[Pixel coordinate grounding data]
○ ○ ○ ○ ○

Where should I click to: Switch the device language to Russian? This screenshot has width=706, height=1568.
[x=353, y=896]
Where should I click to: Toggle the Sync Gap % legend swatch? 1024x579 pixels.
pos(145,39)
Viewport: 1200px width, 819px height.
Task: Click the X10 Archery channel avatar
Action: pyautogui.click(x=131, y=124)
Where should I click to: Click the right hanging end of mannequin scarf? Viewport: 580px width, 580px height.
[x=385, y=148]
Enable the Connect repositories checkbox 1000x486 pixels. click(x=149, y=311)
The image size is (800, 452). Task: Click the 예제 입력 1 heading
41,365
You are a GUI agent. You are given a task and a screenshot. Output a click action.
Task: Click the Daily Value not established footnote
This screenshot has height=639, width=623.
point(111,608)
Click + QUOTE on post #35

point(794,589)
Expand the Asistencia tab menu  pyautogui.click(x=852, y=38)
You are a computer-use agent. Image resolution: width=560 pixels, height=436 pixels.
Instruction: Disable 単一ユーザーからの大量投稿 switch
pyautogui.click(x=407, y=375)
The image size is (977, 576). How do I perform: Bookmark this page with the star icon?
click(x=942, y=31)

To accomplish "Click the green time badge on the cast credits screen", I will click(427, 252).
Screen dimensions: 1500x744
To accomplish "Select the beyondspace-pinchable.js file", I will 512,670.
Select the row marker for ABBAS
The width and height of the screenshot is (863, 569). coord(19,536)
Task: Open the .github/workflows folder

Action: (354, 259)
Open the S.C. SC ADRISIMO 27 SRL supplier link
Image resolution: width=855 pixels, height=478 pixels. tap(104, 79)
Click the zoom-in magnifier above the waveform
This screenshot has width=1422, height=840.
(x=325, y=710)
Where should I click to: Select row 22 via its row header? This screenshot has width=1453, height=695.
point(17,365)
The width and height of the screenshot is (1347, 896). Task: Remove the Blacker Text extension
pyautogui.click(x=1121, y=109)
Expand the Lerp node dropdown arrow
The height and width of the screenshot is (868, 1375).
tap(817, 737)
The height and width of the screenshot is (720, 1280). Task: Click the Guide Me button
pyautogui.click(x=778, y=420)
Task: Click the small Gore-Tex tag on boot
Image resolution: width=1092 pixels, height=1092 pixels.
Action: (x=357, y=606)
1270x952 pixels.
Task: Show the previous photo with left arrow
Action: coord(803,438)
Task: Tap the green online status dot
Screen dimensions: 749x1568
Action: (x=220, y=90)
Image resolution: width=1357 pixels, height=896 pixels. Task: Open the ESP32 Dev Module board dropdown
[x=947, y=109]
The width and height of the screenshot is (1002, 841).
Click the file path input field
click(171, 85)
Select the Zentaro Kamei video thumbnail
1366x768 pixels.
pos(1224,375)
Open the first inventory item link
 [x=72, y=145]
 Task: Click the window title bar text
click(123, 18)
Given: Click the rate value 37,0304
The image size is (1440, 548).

○ ○ ○ ○ ○

Work instruction: Transcribe the lines above between the line holding "You are a GUI" and the line holding "Task: Click the small Gore-Tex tag on boot", inclusive, exactly as they stand and with nothing added.

Answer to the problem:
You are a GUI agent. You are given a task and a screenshot. Output a click action.
Task: Click the Daily Value not established footnote
This screenshot has height=639, width=623.
point(111,608)
Click + QUOTE on post #35

point(794,589)
Expand the Asistencia tab menu  pyautogui.click(x=852, y=38)
You are a computer-use agent. Image resolution: width=560 pixels, height=436 pixels.
Instruction: Disable 単一ユーザーからの大量投稿 switch
pyautogui.click(x=407, y=375)
The image size is (977, 576). How do I perform: Bookmark this page with the star icon?
click(x=942, y=31)

To accomplish "Click the green time badge on the cast credits screen", I will click(427, 252).
Screen dimensions: 1500x744
To accomplish "Select the beyondspace-pinchable.js file", I will 512,670.
Select the row marker for ABBAS
The width and height of the screenshot is (863, 569). coord(19,536)
Task: Open the .github/workflows folder

Action: (354, 259)
Open the S.C. SC ADRISIMO 27 SRL supplier link
Image resolution: width=855 pixels, height=478 pixels. tap(104, 79)
Click the zoom-in magnifier above the waveform
This screenshot has width=1422, height=840.
(x=325, y=710)
Where should I click to: Select row 22 via its row header? This screenshot has width=1453, height=695.
point(17,365)
The width and height of the screenshot is (1347, 896). Task: Remove the Blacker Text extension
pyautogui.click(x=1121, y=109)
Expand the Lerp node dropdown arrow
The height and width of the screenshot is (868, 1375).
tap(817, 737)
The height and width of the screenshot is (720, 1280). Task: Click the Guide Me button
pyautogui.click(x=778, y=420)
Task: Click the small Gore-Tex tag on boot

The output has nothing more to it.